* [The problem]: From the line that contains "Where should I" to the last line of the data below, transcribe every line exactly. Do not include the pictures.

* [Exercise material]:
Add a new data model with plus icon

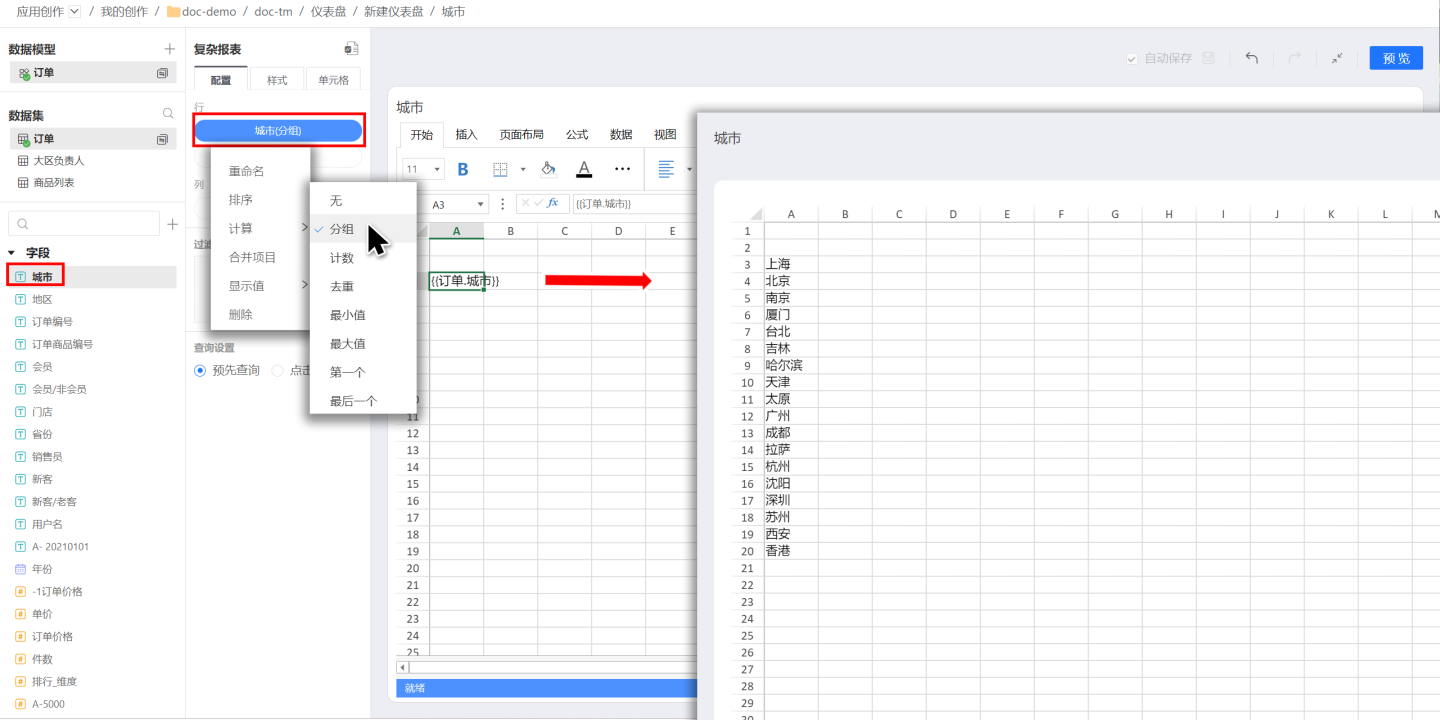pos(169,49)
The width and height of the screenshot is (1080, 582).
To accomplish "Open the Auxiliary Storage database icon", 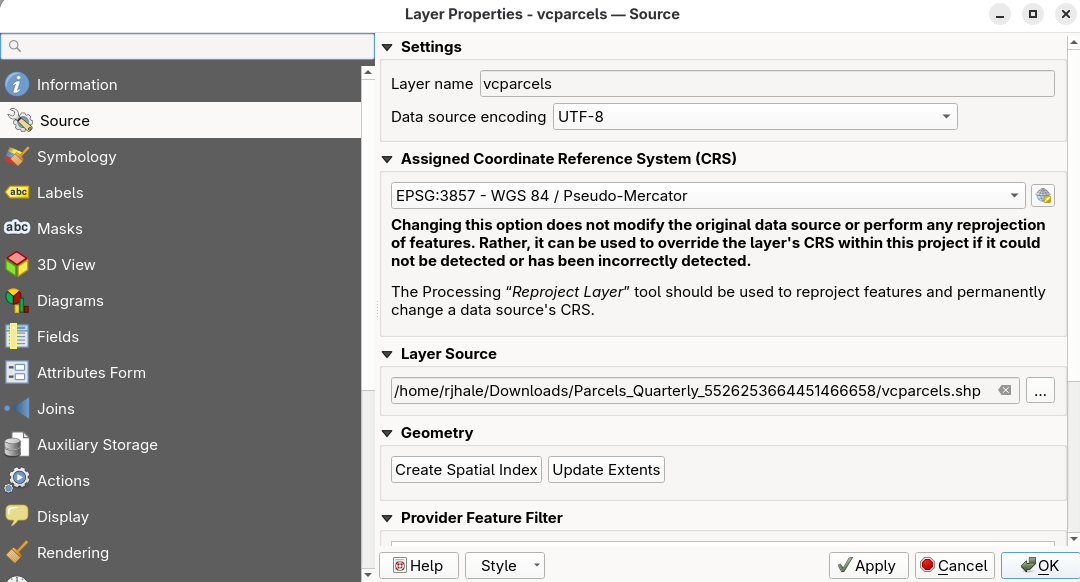I will (x=17, y=445).
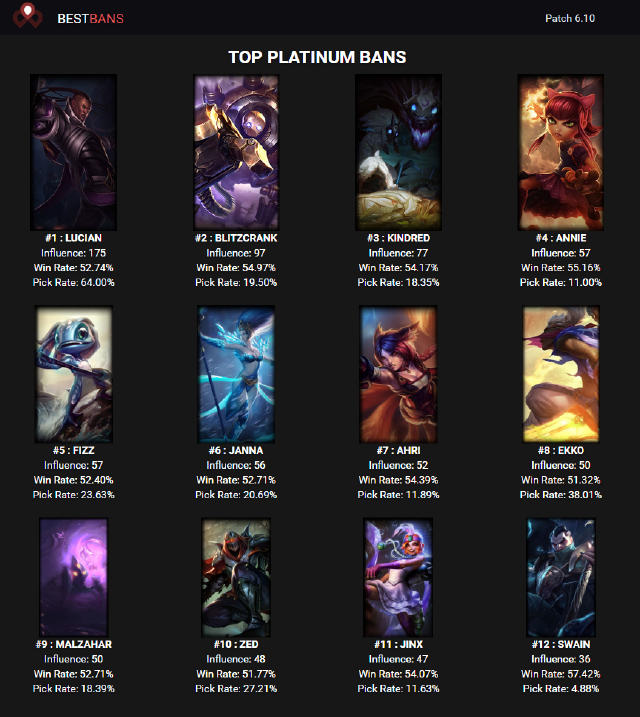Screen dimensions: 640x717
Task: Choose the Fizz champion portrait
Action: [74, 374]
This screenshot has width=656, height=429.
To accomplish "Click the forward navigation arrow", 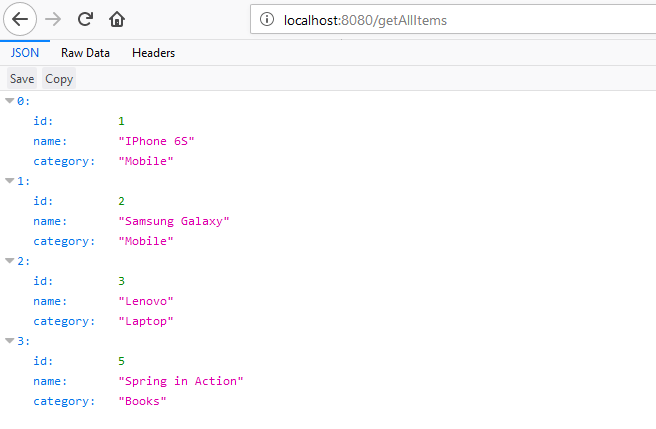I will 54,19.
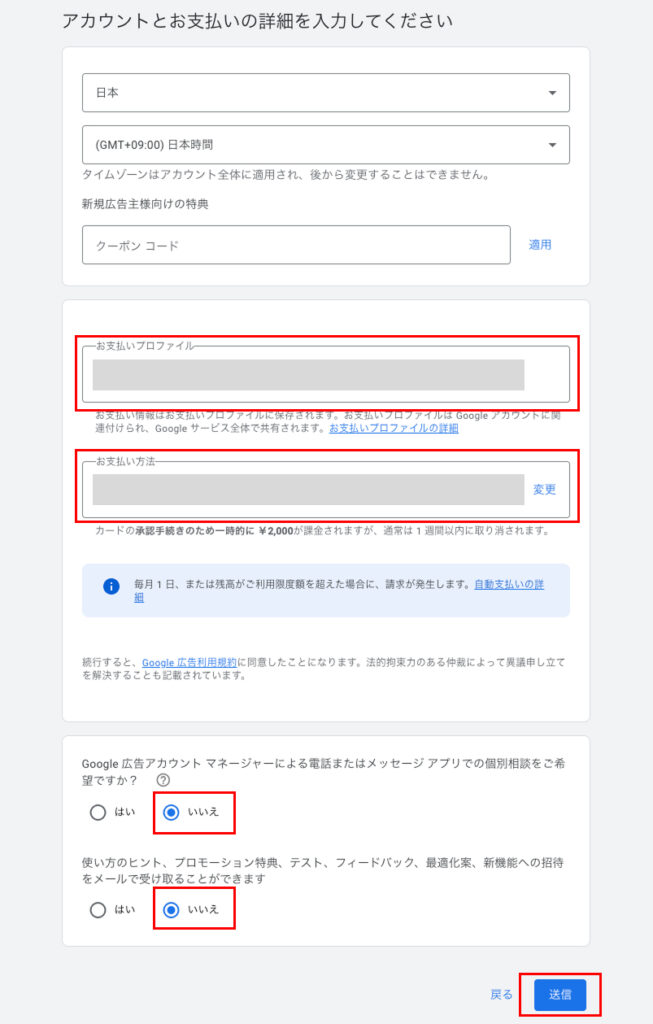Click the blue info icon

tap(111, 586)
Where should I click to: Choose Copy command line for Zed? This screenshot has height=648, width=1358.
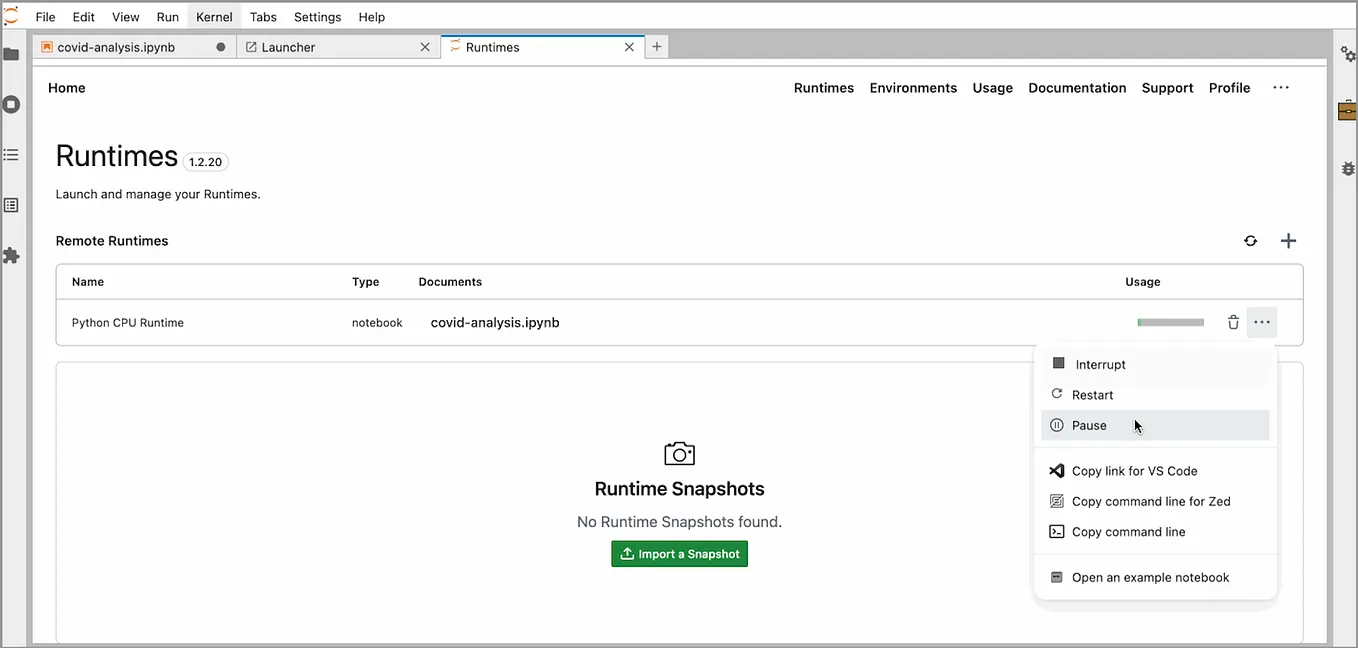[x=1150, y=501]
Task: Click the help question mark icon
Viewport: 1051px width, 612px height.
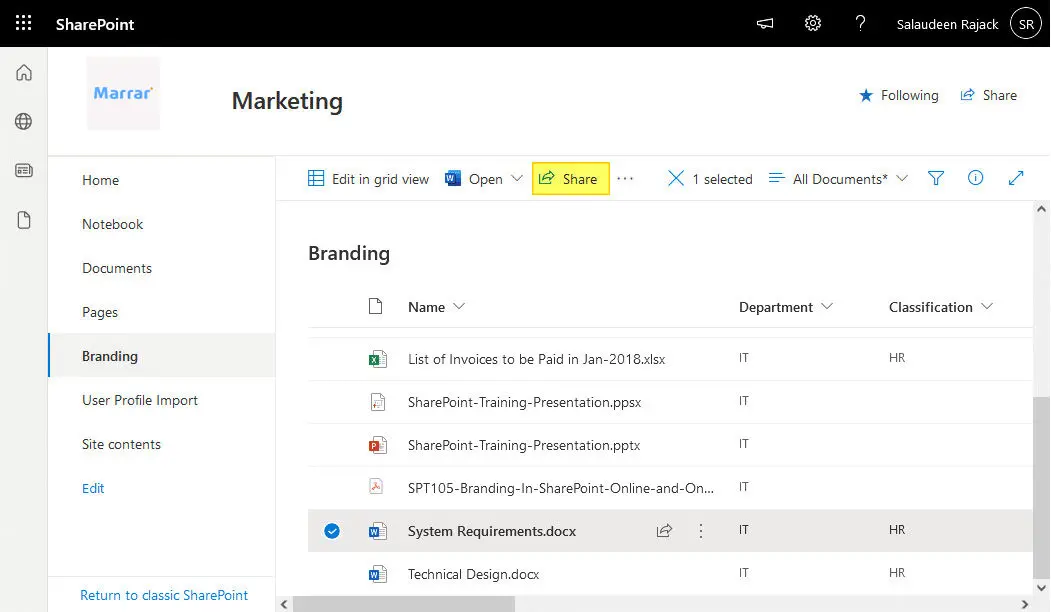Action: pos(860,23)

* [Answer to this task]:
Where should I click to: Choose Copy command line for Zed? This screenshot has height=648, width=1358.
[x=1150, y=501]
Task: Click the help question mark icon
Viewport: 1051px width, 612px height.
Action: pos(860,23)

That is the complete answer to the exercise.